Author here! What a surprise. This was an abandoned project from 2019, that we never linked or advertised anywhere as far as I know. Anyways, happy to answer questions.
What frustrates me about Bayesian NNs is that talking about "priors" doesn't make nearly as much sense as it does in a regression context. A prior over parameter weights has no interpretation in the way that a prior over a regression coefficient, or even a spline smoothness, does. What you really want -- and what natural intelligence probably has -- are priors over aspects of the world.
Francois Chollet's paper on measuring intelligence was really informative for me on this front; the "priors" you should have about the world are not half-cauchys over certain hyperparameters or whatever, but priors about agent-ness, object-ness, goal-oriented-ness, and so on. How to encode that in a network...well, that's the real trick, right?
I like Bayesian inference for few-parameter models where I have solid grounds for choosing my priors. For neural networks, I like to ask people "what's your prior for ReLU versus LeakyReLU versus sigmoid?" and I've never gotten a convincing answer.
https://publications.aston.ac.uk/id/eprint/373/1/NCRG_94_004...
mixture density networks are quite interesting if you want probabilistic estimates of neural. here, your model learns to output and array of gaussian distribution coefficient distributions, and mixture weights.
these weights are specific to individual observations, and trained to maximise likelihood.
BNNs were an attractive choice in scenarios where the data is expensive to collect, like actual physical experiments. But boosting and other tree-based regression methods give you similar performance with a more straightforward framework for limited tabular data.
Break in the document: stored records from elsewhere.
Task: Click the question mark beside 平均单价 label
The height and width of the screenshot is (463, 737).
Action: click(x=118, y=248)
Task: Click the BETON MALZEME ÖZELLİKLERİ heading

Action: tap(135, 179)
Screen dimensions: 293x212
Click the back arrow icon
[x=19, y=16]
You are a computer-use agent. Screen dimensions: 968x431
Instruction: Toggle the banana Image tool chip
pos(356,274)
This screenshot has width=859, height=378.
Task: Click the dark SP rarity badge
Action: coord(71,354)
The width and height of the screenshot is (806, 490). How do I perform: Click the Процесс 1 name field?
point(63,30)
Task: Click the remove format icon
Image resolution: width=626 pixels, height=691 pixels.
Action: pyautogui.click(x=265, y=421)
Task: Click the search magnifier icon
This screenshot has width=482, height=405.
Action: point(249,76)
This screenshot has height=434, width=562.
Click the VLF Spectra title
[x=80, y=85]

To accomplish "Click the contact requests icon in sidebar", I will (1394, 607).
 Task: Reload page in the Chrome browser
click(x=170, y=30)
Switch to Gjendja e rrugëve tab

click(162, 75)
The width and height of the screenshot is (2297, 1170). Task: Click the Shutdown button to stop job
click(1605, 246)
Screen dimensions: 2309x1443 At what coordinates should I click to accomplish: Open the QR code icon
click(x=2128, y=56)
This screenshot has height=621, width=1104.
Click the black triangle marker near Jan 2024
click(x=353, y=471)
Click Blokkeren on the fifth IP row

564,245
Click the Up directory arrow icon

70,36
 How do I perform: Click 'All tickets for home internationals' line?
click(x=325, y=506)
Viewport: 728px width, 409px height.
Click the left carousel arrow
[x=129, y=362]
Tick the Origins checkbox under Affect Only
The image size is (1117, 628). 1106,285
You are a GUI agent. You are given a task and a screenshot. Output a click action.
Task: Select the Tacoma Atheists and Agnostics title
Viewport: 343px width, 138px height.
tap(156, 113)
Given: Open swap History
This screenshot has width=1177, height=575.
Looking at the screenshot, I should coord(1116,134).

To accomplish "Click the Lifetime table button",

I like Bayes, but I thought the "surprising" result is that double descent is supposed to prevent nns from overfitting?
Bayesian Neural Networks just seem like a failed approach, unfortunately. For one, Bayesian inference and UQ fundamentally depends on the choice of the prior, but this is rarely discussed in the Bayesian NN literature and practice, and is further compounded by how fundamentally hard to interpret and choose these priors are (what is the intuition behind a NN's parameters?). Add to that the fact that the Bayesian inference is very much approximate, and you should see the trouble.
If you want UQ, 'frequentist nonparametric' approaches like Conformal Prediction and Calibration/Multi-Calibration methods seem to work quite well (especilly when combined with the standard ML machinery of taking a log-likelihood as your loss), and do not suffer from any of the issues above while also giving you formal guarantees of correctness. They are a strict improvement over Bayesian NNs, IMO.